Fleeting romance in a hotel lobby
For as long as I can remember I’ve always felt an overwhelming sense of romanticism in hotels. Maybe its the transient gypsy in me who clings to a constant sense of adventure, or the cloak of anonymity which is my armour in a foreign city. Forever intrigued by the coming’s and going’s in a hotel lobby I find myself enamoured with those brief moments when my life is intimately intertwined with the mysterious lives of total strangers as they pass by, hotel key in hand, suitcase in tow.
What I love most about hotels is that no matter how unfamiliar the city and contrastingly different the culture, there are always elements that remain a constant. Quiet mornings in the executive lounge, piping hot black coffee, the local news paper, and a view of the world below. Crisp, over-starched white sheets and unfamiliar pillows that somehow help you fall into a deeper sleep than usual. Dining alone at the dimly lit connecting restaurant, heels slipped off under the table, book open, wine glass half-full.
As an adult now, I find myself gravitating to hotel bars even in the city I live, however especially when overseas: Watching afternoon turn to night over Santa Monica beach from the indoor palm filled oasis of Casa Del Mar. Evenings with friends at the Roosevelt. Lunch by the pool at the Beverley Hills Hotel. Cold desert night by the fireplace at The Parker, Palm Springs. Retreating from the madness of Manhattan to the quiet library of the Jade Hotel…
I can’t quite pin point the precise moment I developed a passion for hotels, but I have a hunch it was fuelled by my constant run-ins with the transient lifestyle. My parents split when I was too young to remember, and the majority of my life was spent between two homes living out of a regimentally packed weekend bag. When I was little, my step mother had a holiday apartment at the Sheraton Mirage on the Gold Coast of Australia, so weekends and holidays were spent eating fish and chips at the swim up bar while she sipped on a daiquiri under her glamorously oversized floppy hat.

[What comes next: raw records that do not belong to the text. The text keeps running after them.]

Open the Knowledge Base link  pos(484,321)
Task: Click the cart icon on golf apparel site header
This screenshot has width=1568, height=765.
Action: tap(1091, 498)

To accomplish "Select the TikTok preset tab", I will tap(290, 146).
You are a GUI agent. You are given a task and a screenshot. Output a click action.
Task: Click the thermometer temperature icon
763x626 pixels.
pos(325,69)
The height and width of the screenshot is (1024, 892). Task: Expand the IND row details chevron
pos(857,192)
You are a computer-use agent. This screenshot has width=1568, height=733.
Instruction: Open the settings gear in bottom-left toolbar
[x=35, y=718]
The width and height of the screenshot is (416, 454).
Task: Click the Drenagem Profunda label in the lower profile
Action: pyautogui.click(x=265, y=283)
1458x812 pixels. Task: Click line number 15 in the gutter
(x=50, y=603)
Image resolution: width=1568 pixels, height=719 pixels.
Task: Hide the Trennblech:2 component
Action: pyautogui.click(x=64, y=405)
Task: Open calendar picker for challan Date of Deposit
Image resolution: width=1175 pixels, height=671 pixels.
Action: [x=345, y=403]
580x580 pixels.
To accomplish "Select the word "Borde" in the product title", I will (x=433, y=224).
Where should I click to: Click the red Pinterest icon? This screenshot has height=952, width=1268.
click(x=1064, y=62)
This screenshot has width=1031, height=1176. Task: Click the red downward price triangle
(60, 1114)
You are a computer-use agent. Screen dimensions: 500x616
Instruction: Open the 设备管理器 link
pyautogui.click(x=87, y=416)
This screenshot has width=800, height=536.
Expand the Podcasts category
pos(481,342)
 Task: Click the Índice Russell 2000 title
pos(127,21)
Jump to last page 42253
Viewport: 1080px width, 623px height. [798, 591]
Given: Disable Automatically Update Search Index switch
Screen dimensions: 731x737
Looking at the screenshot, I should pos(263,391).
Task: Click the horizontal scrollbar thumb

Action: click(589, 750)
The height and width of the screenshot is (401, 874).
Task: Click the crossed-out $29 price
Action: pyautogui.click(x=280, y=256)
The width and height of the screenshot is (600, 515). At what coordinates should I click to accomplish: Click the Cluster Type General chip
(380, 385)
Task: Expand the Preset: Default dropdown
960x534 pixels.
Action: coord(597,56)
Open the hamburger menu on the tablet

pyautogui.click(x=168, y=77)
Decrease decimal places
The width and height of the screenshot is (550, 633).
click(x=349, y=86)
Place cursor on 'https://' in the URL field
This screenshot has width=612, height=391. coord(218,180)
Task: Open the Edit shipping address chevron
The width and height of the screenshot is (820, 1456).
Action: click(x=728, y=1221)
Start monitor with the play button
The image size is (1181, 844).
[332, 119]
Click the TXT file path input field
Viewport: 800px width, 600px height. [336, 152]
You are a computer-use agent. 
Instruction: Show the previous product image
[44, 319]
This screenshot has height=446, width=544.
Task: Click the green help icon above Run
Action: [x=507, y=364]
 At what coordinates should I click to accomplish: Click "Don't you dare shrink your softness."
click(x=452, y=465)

The later half of my childhood was spent helping her and my father design and fit out her passion project, a luxury health resort tucked away in the quiet coastal town of Cabarita Beach. The hotel was finished and fully furnished years before it opened to the public, so our weekends and holidays were spent choosing which room to sleep in, pretending to be a guest at the spa, playing hide-and-go-seek in the empty hallways, late nights sitting in the industrial kitchen with my brother eating snacks and musing about life.
The eight long years of its development meant every inch of the property was taken into account, which birthed my obsession for well considered spaces: thoughtful decor, use of natural light, incorporation of exterior elements, and finer details that work to create a world of its own – from the books that line the shelf in the soap holders in the bathroom.
But outside the privacy of your room, it’s the hotel lobby I love the most. A lobby can be a microcosm of an unequal world, and the moment you enter the revolving doors, suitcase in tow, you have the freedom to establish your place in it however you like, becoming whoever you like. A friend of mine with crippling social anxiety takes on a character whenever faced with a social setting that makes him uncomfortable. His armour from the world which protects the real and delicate him from the potential penetration of strangers. It’s this ‘costume’ that good hotels inspire, while the great hotels satisfy everyone’s secret desire to escape our reality for a fleeting moment in time.